Gold prices in Saudi Arabia went down on Tuesday. The price for one gram fell to 403.92 Saudi Riyals from 406.30 the day before. Similarly, the price for a tola decreased to 4,711.29 SAR from 4,739.00 SAR. Gold has always been admired for its value and its history as a means of exchange. Beyond jewelry, it is seen as a safe investment during tough times and helps protect against inflation and currency drops.

Central Banks And Gold Reserves

Central banks hold the most gold. In 2022, they added 1,136 tonnes of gold worth about $70 billion to their reserves—this was the largest amount purchased in a year ever. Countries like China, India, and Turkey are quickly building their gold reserves. Several factors affect gold prices, such as political instability and fears of a recession, which can increase demand for gold as a safe asset. Generally, lower interest rates boost gold prices. However, the strength of the US Dollar mainly guides these prices. A weaker Dollar usually drives prices up, while a stronger Dollar keeps them lower. Currently, we’re seeing a slight dip in gold prices in Saudi Arabia. Although the prices for grams and tolas have both decreased, this minor drop may not indicate a long-term trend—it’s simply a short-term adjustment influenced by external monetary factors and market speculation. Globally, gold is still seen as a strong asset during uncertain times.

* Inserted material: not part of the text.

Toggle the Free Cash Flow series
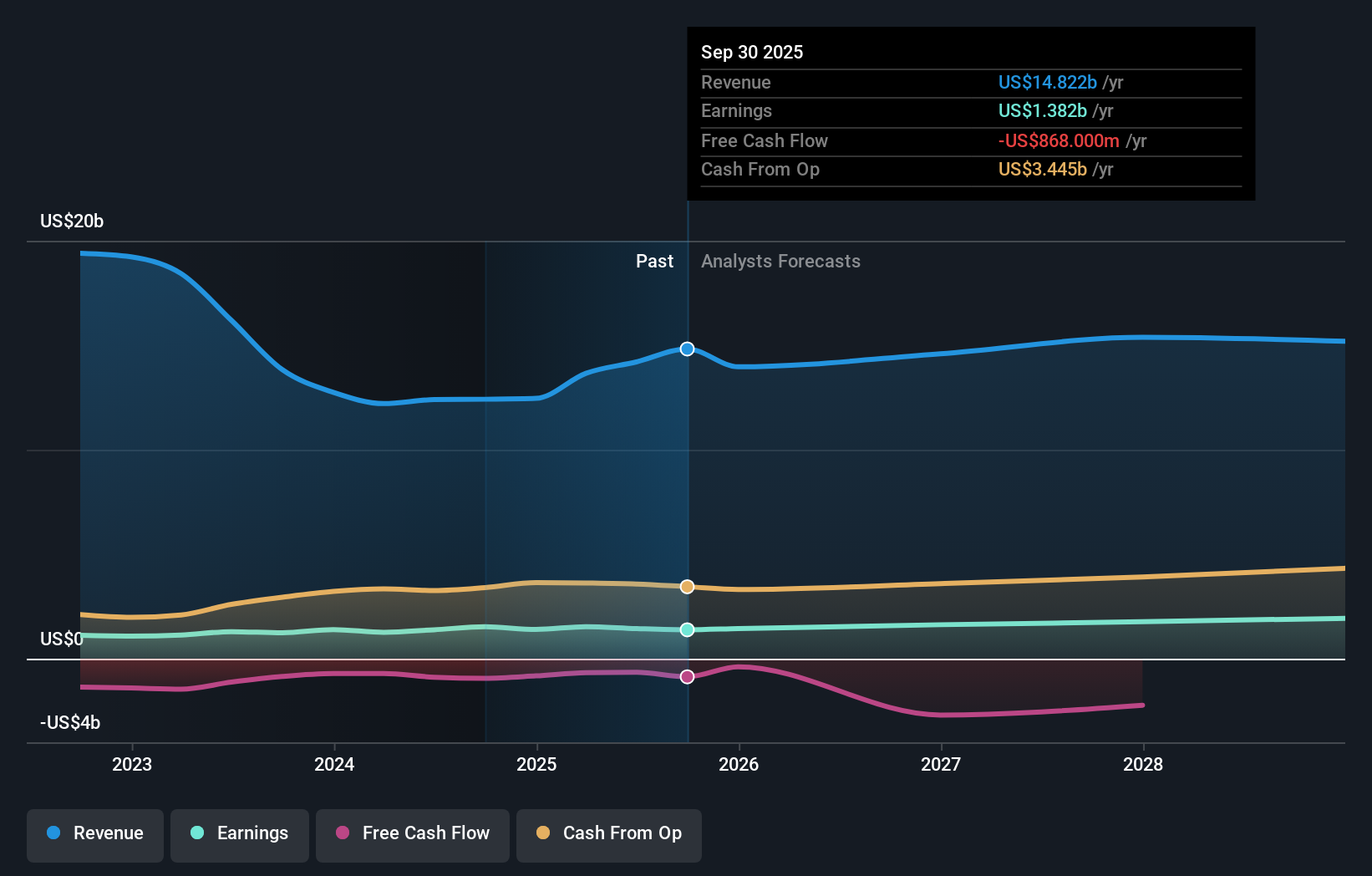 [x=413, y=833]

People use it to protect their money and maintain purchasing power, making it desirable beyond just decorative purposes. Its connection with economic pressures remains steady. However, the timing and levels of demand can change frequently, especially in derivative markets where speculation can overshadow actual events. Looking at the official data from 2022, reserve managers in growing economies have acted decisively. This appears to be a strategic move rather than just a tactical one. Patel has expressed this concept frequently, suggesting a need to lessen reliance on the Dollar and support investments that are less affected by external pressures.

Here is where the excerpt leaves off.